Il en résulte que, pour satisfaire la totalité de la demande française, il faut presque toujours compléter la production nucléaire par le recours à d'autres technologies plus coûteuses, comme par exemple des centrales thermiques utilisant des énergies fossiles. Le prix de marché doit rémunérer ces technologies plus coûteuses, même si elles n'assurent qu'une faible part de la consommation totale. Les prix sont donc calés sur les coûts marginaux de production, presque aussi élevés en France qu'à l'étranger, et non sur les coûts moyens, qui reflètent l'avantage du parc nucléaire.

Sur un plan purement économique, cet état de fait ne constitue pas un problème en soi, car le bon "signal prix" doit être en théorie calé sur les coûts marginaux. Toute consommation d'électricité supplémentaire, en France, sollicite principalement des moyens de production coûteux, et il est souhaitable de transmettre aux consommateurs un signal prix qui tienne compte de ce coût élevé. Et dans l'hypothèse d'une forte augmentation des prix, l'Etat, actionnaire d'EDF à 84%, pourrait utiliser sa part des profits pour compenser les citoyens du prélèvement supplémentaire effectué sur les consommateurs.

Selon la commission Champsaur, cette solution simple serait toutefois irréaliste politiquement, car la population française n'accepte le nucléaire qu'en échange d'un prix avantageux de l'électricité. C'est ce qui explique la persistance de tarifs régulés à des niveaux nettement inférieurs aux prix de marché. Ces tarifs soulèvent de nombreux problèmes. Ils encouragent une consommation excessive, par exemple sous la forme d'un développement très important du chauffage électrique, qui conduit à des pics de demande hivernaux de plus en plus marqués et à des importations croissantes d'énergies fossiles.
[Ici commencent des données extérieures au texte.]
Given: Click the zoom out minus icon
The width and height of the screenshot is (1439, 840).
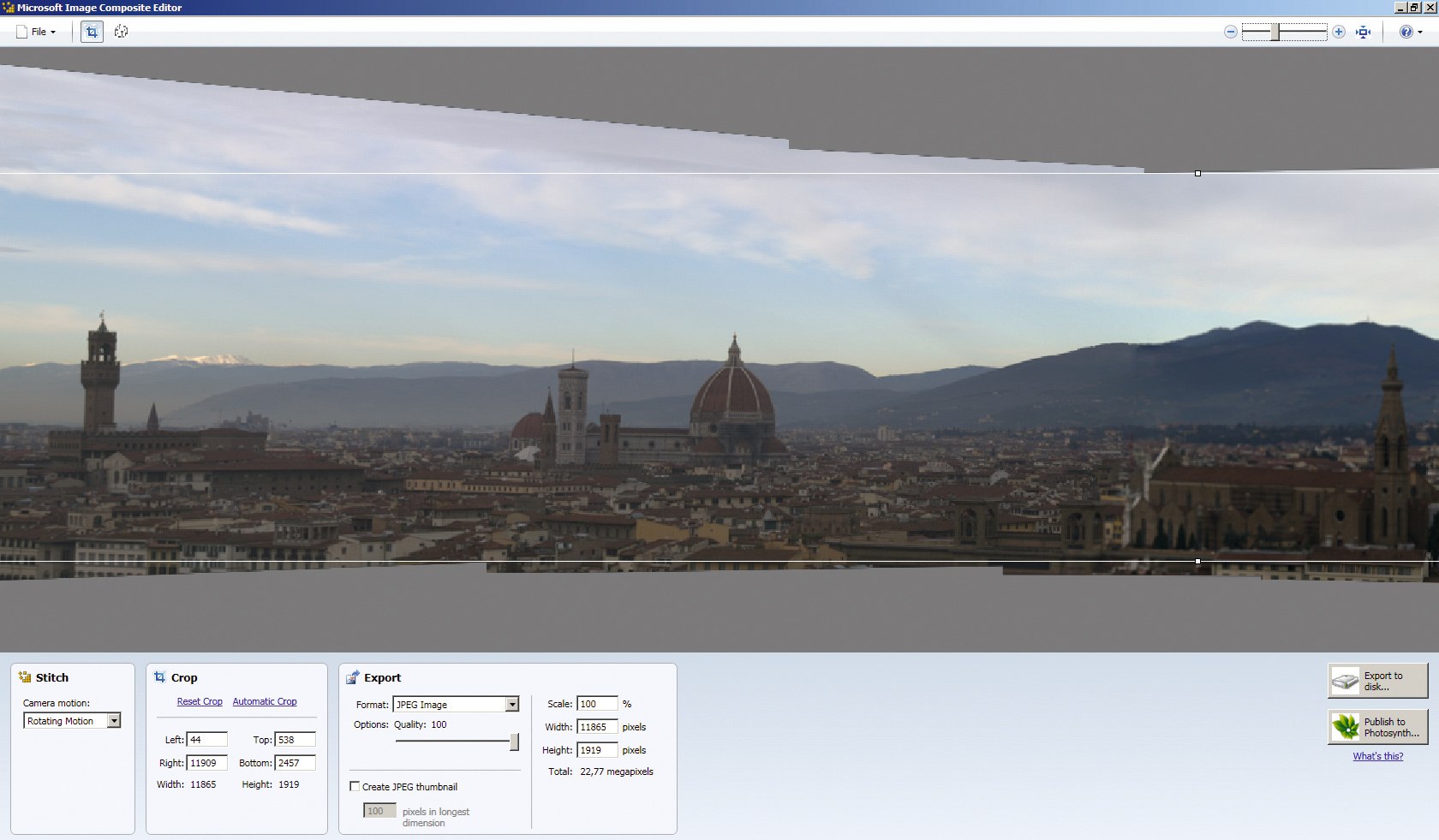Looking at the screenshot, I should point(1231,32).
Dans l'état actuel des choses, ces tarifs régulés sont surtout intenables politiquement et juridiquement, parce qu'ils empêchent le développement d'opérateurs concurrents d'EDF. Contraints de s'approvisionner sur le marché de gros, qui est libre et donc cher, et de concurrencer les tarifs régulés sur le marché de détail, ils sont soumis à un "ciseau tarifaire" que les autorités de concurrence n'ont pas réussi à résorber. Cette situation n'est par ailleurs pas du goût de la Commission européenne.

La commission Champsaur propose une modification radicale du dispositif. EDF serait contraint de céder une partie de sa production nucléaire à ses concurrents, à un prix reflétant les coûts de production. Cette régulation du marché de gros permettrait enfin le développement d'une véritable concurrence sur le marché de détail, et donc la suppression des tarifs régulés, sauf pour les particuliers et les très petites entreprises. Cette proposition pourrait constituer le fondement d'un compromis acceptable pour toutes les parties prenantes.

Le maintien des tarifs régulés pour les particuliers est de nature à rassurer les organisations de consommateurs et le gouvernement. Le rapport Champsaur propose de les calculer par référence aux coûts complets de la production nucléaire, en tenant compte notamment de l'allongement de la durée de vie des centrales et de leur démantèlement futur, ce qui va dans le sens des demandes d'EDF. Enfin, à condition d'être mise en ?uvre de manière pertinente, la régulation du marché de gros pourrait déverrouiller le marché français et ainsi donner satisfaction aux concurrents d'EDF et à la Commission européenne.

Restent toutefois deux difficultés majeures. Tout d'abord, compte tenu de l'extrême complexité du marché de l'électricité, une telle solution nécessite que la même entité soit en charge de la régulation du marché de gros et de celle du marché de détail, et que cette régulation soit dépolitisée. Il faudrait donc que le gouvernement accepte de se déposséder, au profit de la Commission de régulation de l'énergie, des prérogatives qu'il détient actuellement en matière de détermination des tarifs régulés.

Par ailleurs, selon le rapport Champsaur, la régulation du marché de gros devrait être transitoire. Mais cela n'est possible que si une certaine concurrence se développe, à terme, entre plusieurs producteurs nucléaires, ce qui suppose une participation massive des concurrents d'EDF aux prochains réacteurs nucléaires. Sur ces deux points, tout dépendra du courage politique du gouvernement.